EXERCISE 1: In the thread on adaptive LLM routing, rewrite the comment beginning "PPT (price-per-token) is insufficient" as a short bulleted list that keeps its main facts.
EXERCISE 2: Extend the thread on adaptive LLM routing under budget constraints with further comments after its final one.

EXCERPT PROVIDED:
=== Section Start ===

Adaptive LLM routing under budget constraints

152 tdchaitanya 61 9/1/2025, 4:57:38 PM arxiv.org ↗

Comments (61)

pbd · 5h ago

GPT-4 at $24.7 per million tokens vs Mixtral at $0.24 - that's a 100x cost difference! Even if routing gets it wrong 20% of the time, the economics still work. But the real question is how you measure 'performance' - user satisfaction doesn't always correlate with technical metrics.

FINDarkside · 5h ago

It's trivial to get better score than GPT-4 with 1% of the cost by using my propertiary routing algorithm that routes all requests to Gemini 2.5 Flash. It's called GASP (Gemini Always, Save Pennies)

nutjob2 · 3h ago

Does anyone working in an individual capacity actually end up paying for Gemini (Flash or Pro)? Or does Google boil you like a frog and you end up subscribing?

aspect8445 · 3h ago

I've used Gemini in a lot of personal projects. At this point I've probably made tens of thousands of requests, sometimes exceeding 1k per week. So far, I haven't had to pay a dime!

worm00111 · 44m ago

How come you don't need to pay? Do you get it for free somehow?

KETHERCORTEX · 18m ago

There's free tier for API.

dcre · 2h ago

I've paid a few dollars a month for my API usage for about 6 months.

simpaticoder · 4h ago

PPT (price-per-token) is insufficient to compute cost. You will also need to know an average tokens-per-interaction (TPI). They multiply to give you a cost estimate. A .01x PPT is wiped out by 100x TPI.

monsieurbanana · 2h ago

Are you saying that some models will take 100x more tokens than other (models in the same ballpark) for the same task? Is the 100 a real measured metric or just random numbers to illustrate a point?

=== Section End ===

EXTRACTED MATERIAL:

=== Section Start ===

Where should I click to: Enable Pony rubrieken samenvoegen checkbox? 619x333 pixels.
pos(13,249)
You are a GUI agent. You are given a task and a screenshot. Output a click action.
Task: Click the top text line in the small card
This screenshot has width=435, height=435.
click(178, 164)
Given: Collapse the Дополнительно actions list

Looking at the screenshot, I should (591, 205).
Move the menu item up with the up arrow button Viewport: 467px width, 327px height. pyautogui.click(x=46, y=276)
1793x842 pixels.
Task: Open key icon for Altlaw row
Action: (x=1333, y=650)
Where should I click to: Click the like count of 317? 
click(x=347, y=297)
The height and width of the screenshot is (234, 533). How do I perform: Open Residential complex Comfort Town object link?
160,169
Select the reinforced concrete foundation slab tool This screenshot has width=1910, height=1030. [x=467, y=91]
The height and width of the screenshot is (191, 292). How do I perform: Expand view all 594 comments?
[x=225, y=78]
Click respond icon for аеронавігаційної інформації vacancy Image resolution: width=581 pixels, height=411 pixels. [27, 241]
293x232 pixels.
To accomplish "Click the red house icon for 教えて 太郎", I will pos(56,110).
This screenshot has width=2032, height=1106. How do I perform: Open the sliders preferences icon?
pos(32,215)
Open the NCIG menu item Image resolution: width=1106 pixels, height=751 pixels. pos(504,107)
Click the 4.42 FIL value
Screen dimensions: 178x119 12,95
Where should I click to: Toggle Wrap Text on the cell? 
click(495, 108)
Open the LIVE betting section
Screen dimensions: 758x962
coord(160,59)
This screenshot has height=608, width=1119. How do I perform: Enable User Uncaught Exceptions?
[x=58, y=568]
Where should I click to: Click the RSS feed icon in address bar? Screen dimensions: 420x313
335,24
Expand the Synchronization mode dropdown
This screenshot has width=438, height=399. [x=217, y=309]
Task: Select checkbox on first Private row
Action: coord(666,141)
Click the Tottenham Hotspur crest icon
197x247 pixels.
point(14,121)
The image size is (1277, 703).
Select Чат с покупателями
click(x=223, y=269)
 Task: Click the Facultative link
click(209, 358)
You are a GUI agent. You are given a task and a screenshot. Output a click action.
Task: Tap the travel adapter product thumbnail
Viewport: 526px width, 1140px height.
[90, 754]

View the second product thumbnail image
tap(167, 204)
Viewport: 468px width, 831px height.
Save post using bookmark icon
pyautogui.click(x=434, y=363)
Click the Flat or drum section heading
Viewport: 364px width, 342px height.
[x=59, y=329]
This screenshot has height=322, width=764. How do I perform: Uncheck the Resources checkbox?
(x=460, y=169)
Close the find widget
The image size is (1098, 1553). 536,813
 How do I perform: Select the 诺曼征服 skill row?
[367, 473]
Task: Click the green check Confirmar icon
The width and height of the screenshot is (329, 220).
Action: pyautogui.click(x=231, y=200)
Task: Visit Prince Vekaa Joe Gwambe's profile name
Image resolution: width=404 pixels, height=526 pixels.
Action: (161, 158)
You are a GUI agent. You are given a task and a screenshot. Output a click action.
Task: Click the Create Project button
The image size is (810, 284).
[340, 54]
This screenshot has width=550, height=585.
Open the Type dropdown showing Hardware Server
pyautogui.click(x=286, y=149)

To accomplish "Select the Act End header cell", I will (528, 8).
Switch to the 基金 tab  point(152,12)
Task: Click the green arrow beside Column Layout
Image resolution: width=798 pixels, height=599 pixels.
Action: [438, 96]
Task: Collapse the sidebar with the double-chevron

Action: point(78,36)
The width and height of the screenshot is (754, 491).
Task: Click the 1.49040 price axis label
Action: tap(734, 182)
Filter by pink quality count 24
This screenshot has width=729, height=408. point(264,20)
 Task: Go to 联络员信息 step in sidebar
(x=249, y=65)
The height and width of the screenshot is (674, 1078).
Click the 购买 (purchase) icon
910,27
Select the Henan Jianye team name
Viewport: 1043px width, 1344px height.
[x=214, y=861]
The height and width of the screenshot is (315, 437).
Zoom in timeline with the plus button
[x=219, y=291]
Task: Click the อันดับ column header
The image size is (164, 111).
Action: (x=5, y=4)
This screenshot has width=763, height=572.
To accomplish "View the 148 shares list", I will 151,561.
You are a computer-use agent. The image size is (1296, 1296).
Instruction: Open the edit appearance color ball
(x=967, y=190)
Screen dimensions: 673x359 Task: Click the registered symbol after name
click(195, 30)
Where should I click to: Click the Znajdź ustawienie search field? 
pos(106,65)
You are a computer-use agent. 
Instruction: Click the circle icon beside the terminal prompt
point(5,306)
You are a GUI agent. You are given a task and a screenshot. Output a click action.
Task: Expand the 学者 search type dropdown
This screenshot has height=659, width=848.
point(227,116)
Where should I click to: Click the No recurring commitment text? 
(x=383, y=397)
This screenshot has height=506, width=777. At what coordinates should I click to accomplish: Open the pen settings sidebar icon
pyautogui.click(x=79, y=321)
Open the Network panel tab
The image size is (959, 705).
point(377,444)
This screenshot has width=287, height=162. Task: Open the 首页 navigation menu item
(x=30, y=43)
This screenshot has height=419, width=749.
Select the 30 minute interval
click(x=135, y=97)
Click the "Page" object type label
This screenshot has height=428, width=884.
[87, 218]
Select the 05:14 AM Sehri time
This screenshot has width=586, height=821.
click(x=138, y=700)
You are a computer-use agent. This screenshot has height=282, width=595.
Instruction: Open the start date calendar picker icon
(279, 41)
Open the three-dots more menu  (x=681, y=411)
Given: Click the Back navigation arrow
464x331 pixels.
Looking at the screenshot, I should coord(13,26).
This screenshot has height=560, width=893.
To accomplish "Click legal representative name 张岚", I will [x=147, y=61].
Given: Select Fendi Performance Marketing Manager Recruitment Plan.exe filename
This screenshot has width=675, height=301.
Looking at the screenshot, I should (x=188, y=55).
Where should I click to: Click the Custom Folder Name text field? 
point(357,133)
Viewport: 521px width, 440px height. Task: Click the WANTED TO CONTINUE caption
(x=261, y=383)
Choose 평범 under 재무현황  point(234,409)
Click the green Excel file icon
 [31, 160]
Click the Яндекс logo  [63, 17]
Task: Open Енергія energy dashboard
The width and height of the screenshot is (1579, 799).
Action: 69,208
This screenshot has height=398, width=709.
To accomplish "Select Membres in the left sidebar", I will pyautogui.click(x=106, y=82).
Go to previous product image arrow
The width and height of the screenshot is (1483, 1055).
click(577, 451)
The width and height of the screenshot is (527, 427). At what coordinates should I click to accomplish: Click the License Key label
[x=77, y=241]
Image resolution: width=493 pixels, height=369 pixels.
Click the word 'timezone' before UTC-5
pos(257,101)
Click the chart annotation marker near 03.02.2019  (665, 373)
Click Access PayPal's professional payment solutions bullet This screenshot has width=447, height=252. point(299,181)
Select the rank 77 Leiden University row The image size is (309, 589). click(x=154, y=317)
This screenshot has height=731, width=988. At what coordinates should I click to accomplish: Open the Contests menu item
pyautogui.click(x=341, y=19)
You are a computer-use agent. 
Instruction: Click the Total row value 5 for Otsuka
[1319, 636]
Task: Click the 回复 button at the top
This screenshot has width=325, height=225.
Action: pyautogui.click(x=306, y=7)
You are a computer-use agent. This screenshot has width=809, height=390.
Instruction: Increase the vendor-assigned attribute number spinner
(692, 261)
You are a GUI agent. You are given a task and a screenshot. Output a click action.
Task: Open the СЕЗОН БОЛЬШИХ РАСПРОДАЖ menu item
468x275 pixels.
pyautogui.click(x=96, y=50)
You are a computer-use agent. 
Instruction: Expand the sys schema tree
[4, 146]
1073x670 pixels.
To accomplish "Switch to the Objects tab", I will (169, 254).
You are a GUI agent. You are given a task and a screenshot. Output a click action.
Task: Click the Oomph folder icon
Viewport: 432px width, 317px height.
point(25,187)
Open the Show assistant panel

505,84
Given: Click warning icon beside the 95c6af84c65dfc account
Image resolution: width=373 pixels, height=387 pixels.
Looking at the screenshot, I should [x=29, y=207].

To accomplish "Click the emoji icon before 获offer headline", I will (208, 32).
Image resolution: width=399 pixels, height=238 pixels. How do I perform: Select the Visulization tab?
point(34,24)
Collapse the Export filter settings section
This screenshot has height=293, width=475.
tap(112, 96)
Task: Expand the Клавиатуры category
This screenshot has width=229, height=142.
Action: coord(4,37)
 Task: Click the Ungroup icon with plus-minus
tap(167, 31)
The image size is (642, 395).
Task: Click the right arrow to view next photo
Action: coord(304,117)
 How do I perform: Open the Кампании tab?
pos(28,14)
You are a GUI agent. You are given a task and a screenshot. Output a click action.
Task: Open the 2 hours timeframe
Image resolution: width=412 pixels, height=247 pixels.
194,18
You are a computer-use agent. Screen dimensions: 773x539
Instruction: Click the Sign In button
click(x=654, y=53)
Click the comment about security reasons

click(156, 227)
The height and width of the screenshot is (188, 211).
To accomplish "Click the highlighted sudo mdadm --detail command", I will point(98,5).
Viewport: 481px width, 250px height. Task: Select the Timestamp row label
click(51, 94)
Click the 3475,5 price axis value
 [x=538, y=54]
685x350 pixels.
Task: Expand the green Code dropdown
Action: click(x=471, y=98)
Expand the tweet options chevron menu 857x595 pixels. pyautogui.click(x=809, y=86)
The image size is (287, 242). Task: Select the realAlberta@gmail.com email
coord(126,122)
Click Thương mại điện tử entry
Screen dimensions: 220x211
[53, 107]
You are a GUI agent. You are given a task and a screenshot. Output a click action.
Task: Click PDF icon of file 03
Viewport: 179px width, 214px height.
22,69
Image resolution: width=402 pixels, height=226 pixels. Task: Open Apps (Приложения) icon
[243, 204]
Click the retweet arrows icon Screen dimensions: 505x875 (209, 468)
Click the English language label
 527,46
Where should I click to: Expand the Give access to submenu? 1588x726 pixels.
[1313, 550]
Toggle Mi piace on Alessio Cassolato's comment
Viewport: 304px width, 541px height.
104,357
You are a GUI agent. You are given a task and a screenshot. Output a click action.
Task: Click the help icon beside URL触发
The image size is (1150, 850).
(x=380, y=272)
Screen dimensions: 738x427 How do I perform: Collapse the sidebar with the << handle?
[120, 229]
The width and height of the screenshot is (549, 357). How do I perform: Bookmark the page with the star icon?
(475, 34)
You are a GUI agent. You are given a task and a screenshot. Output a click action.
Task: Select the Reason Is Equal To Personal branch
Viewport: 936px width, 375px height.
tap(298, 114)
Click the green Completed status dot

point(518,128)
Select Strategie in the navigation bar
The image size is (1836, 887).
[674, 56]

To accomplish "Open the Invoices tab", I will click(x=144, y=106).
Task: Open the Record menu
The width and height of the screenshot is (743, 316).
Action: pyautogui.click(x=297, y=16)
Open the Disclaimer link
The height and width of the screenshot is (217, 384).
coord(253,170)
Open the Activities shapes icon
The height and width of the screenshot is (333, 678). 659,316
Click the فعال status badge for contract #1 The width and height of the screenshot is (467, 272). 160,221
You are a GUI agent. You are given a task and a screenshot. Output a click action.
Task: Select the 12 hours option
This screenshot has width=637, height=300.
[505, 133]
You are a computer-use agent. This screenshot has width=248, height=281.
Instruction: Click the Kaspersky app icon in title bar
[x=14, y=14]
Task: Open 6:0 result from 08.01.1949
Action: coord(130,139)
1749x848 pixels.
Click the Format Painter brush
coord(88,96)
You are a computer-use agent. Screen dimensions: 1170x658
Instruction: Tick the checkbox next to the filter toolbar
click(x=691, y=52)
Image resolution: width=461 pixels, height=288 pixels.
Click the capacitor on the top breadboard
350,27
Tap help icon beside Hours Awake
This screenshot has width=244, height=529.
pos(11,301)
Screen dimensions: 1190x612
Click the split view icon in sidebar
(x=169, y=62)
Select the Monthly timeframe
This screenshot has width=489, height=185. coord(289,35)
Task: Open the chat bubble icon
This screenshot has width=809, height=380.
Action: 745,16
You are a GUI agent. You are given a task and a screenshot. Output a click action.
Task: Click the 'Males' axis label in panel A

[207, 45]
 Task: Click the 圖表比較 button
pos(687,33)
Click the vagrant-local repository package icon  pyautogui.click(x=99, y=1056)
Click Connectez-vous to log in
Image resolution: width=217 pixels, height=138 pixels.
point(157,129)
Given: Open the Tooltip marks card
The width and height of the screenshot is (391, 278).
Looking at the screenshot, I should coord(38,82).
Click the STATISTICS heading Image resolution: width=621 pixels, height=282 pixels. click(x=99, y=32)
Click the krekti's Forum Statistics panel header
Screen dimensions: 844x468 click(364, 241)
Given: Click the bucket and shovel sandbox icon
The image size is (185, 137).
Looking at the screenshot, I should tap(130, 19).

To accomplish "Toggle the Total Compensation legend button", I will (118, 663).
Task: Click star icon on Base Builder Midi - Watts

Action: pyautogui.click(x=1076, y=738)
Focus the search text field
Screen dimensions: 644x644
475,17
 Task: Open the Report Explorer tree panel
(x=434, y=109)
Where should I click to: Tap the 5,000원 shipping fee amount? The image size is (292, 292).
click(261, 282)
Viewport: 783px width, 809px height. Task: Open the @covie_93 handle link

=== Section End ===

EXERCISE ANSWER 1:
- Price per token (PPT) alone is not enough to compute cost.
- You also need the average tokens per interaction (TPI).
- Multiplying PPT by TPI gives a cost estimate.
- A PPT of .01x is wiped out by a TPI of 100x.

EXERCISE ANSWER 2:
simpaticoder · 2h ago

With thinking models, yes 100x is not just possible, but probable. You get charged for the intermediate thinking tokens, even if you don't see them (which is the case for Grok, for example). And even if you do see them, they won't necessarily add value.

Keyframe · 5h ago

number of complaints / million tokens?

mkoubaa · 3h ago

> How you measure 'performance'

I heard the best way is through valuations

pqtyw · 5h ago

> GPT-4 at $24.7 per million tokens

While technically true why would you want to use it when OpenAI itself provides a bunch of many times cheaper and better models?

KTibow · 4h ago

RouterBench is from March 2024.

QuadmasterXLII · 5h ago

The framing in the headline is interesting. As far as I recall, spending 4x more compute on a model to improve performance by 7% is the move that has worked over and over again up to this point. 101 % of GPT-4 performance (potentially at any cost) is what I would expect an improved routing algorithm to achieve.

dang · 4h ago

(The submitted title was "93% of GPT-4 performance at 1/4 cost: LLM routing with weak bandit feedback")

spoaceman7777 · 5h ago

Incredible that they are using contextual bandits, and named it: Preference-prior Informed Linucb fOr adaptive rouTing (PILOT)

Rather than the much more obvious: Preference-prior Informed Linucb For Adaptive Routing (PILFAR)

bhickey · 2h ago

That's pretty funny. I might need to pilfer it.

fny · 5h ago

Is there a reason human preference data is even needed? Don't LLMs already have a strong enough notion of question complexity to build a dataset for routing?

delichon · 5h ago

> a strong enough notion of question complexity

Aka Wisdom. No, LLMs don't have that. Me neither, I usually have to step in the rabbit holes in order to detect them.

fny · 4h ago

"Do you think you need to do high/medium/low amount of thinking to answer X?" seems well within an LLMs wheelhouse if the goal is to build an optimized routing engine.

nutjob2 · 3h ago

How do you think that an LLM could come by that information? Do you think that LLM vendors are logging performance and feeding that back into the model or some other mechanism?

adtac · 2h ago

Why not something dumb like this: https://chatgpt.com/share/68b60199-b6ac-8009-b50d-3e7cfff1d7... (gpt-4o)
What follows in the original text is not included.